Extend the article on threat intelligence shelf life with the passage that would come right after its final sentence.
═════ EXCERPTED PASSAGE ═════
Pay attention to your threat intelligence’s shelf life

 

With each day that passes, threat intelligence platforms automatically absorb hundreds, thousands, potentially millions of indicators, forcing teams, and vendors, to quickly define a threat data lifecycle or expiration strategy.

Much like attribution, expiration efforts are very subjective and depend entirely on tools, adversaries, feeds, and the teams’ sanity point between chasing false positives and precautionary due diligence alerts.

So what do people mean when they talk about expiration? Put simply, your threat intelligence has a shelf life and this means it needs to be kept track of, used before it goes off and got rid of when it’s past its best.

>See also: The ineffectiveness of siloed cyber security thinking

Unfortunately, there is neither a well-defined industry standard on how to expire intelligence, nor do the intelligence providers themselves offer much assistance – at least not in any official capacity. Luckily, there are strategies available you can use and continue to refine as your threat operations program matures.
═════ RECORDED DATA ═════
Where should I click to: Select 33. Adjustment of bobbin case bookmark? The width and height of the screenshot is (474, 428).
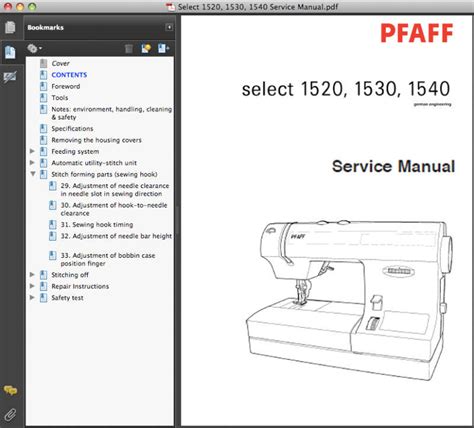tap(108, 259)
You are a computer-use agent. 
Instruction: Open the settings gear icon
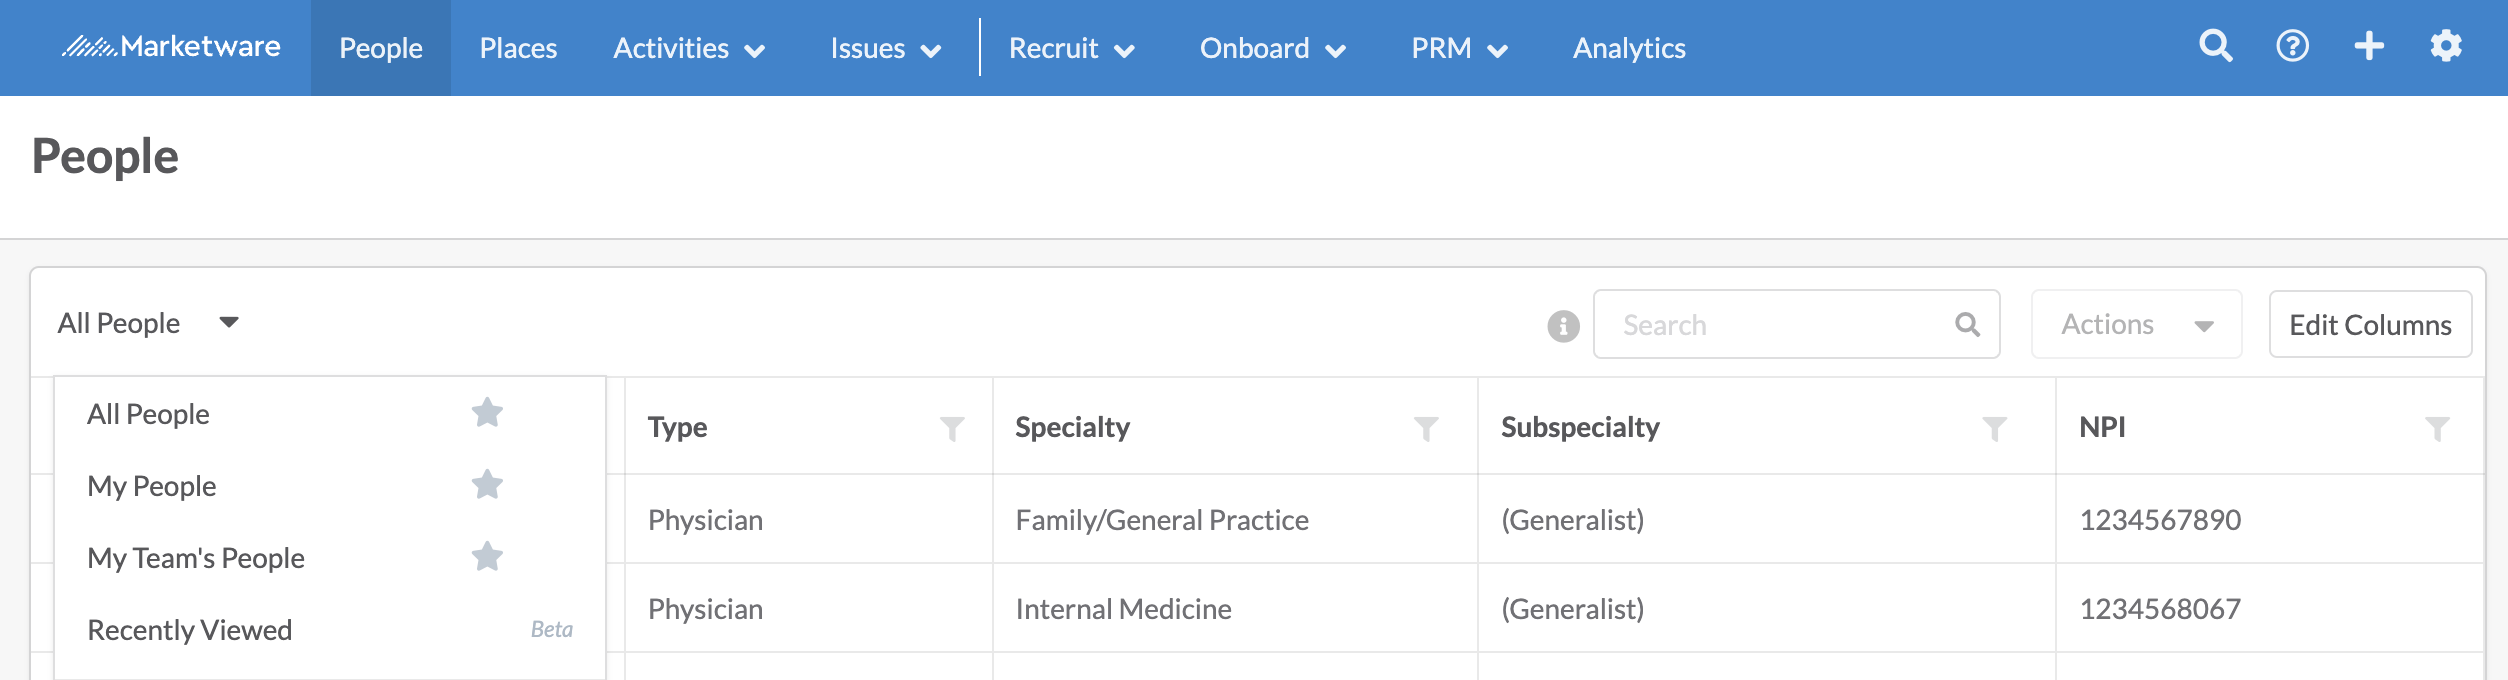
═════
- [TASK ANSWER]
An entry-level strategy

Let’s consider two core attributes of intelligence to begin with – source type and indicator type. Tying expiration to source alone is not enough as this assumes that all intelligence from a source is created equally, which simply isn’t true. Combining source and indicator type will provide you with a more complete view of your intelligence.

By considering source you can ensure you understand where your data is coming from; this is an important baseline for any strategy. Since all intelligence has a source, it’s a way to make sure that you are including all the intelligence you’re consuming in your expiration policy, which is essential for success.

Source also helps you to take into account the confidence you have in that source and the quantity of intelligence the source distributes, which is important for predictability.

Indicator type is important because it speaks directly to your local environment as the indicator type determines which tools the intelligence is distributed to. This is critical because different tools can consume different volumes of intelligence.

>See also: What’s next for threat intelligence?

Starting with these two parameters is a great way to get the team on the same page. It is easy to compute, easy to understand, and introduces a multi-dimensional capability allowing teams to weigh and rank source and indicator type.

Refining your expiration strategy

Once your team is comfortable with source and indicator type, you can consider expanding your model to include applying “aging algorithms” to the intelligence.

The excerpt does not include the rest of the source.